Oil rose for a third day as global output threats compound already red-hot markets for physical supplies, while the Group of Seven agreed to look into a price cap for Russian oil.
West Texas Intermediate futures rose to trade near $112 on Tuesday. G-7 leaders said they want ministers to urgently examine how prices of Russian oil and gas can be curbed, a move that comes as government data shows that Urals has appreciated relative to Brent crude.
The most notable moves in recent days have been in more specialist market gauges. A contract known as the Dated-to-Frontline swap — an indicator of the strength in the key North Sea market underpinning much of the world’s crude pricing — hit a record of more than $5 a barrel. The rally comes amid growing supply outages in Libya and Ecuador, exacerbating ongoing market tightness.
“We’re in the crunch period, it’s hard to see any meaningful price relief for crude,” said John Kilduff. There’s a lot of strength with China relaxing its Covid restrictions and starting its independent refiners, “we’re going to have another chunk of demand for crude oil,” as China relaxes its Covid-19 restrictions.
Oil is up about 50% this year, but the strength in physical markets has run contrary to a sharp slide in headline prices in recent weeks. While fears of a global economic slowdown have weighed on futures, demand remains robust for now. US retail gasoline prices remain near record highs, causing pain for consumers. A recovery from Covid-19 and a shortage of refining capacity to make fuels continue to keep prices at record highs.
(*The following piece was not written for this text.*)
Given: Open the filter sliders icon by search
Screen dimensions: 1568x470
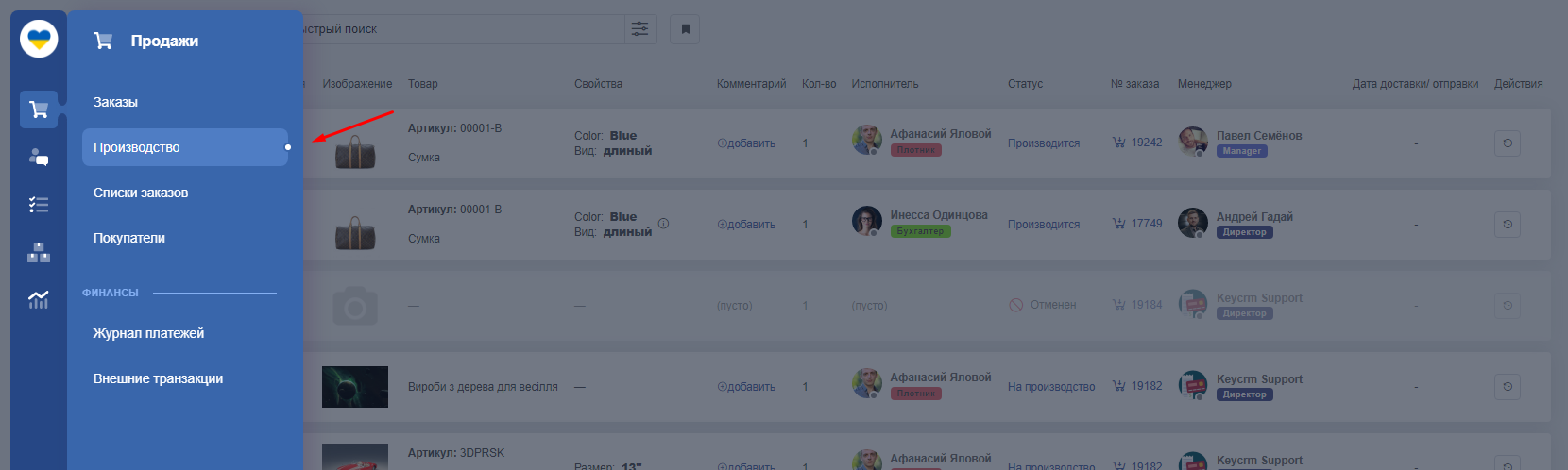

The tight supply situation in is revealing itself in the WTI-Brent spread, grew to $6.19, the widest in almost three months. “European demand will remain robust, especially as natural gas supplies run out, while the North American demand for crude is weakening,” said Ed Moya, senior market analyst at Oanda.
- WTI for August delivery rose $2.19 to settle at $111.76 a barrel in New York.
- Brent for August settlement gained $2.89 to $117.98 a barrel.
Oil also rose as broader sentiment was boosted by China’s move to halve the amount of time new arrivals must spend in isolation, the biggest shift yet in its pandemic policy.
Travelers to China must spend spend seven days in centralized quarantine, then monitor their health for another three days at home, according to a government protocol. That compares with 14 days of hotel quarantine in many parts of China currently, and as many as 21 days of isolation in the past.
The prospect of additional supply from two of OPEC’s key producers also looks limited. French President Emmanuel Macron told US President Joe Biden that the United Arab Emirates and Saudi Arabia already are pumping about as much as they can. Macron was relaying a conversation he had with UAE ruler Sheikh Mohammed bin Zayed. OPEC+ ministers gather on Thursday.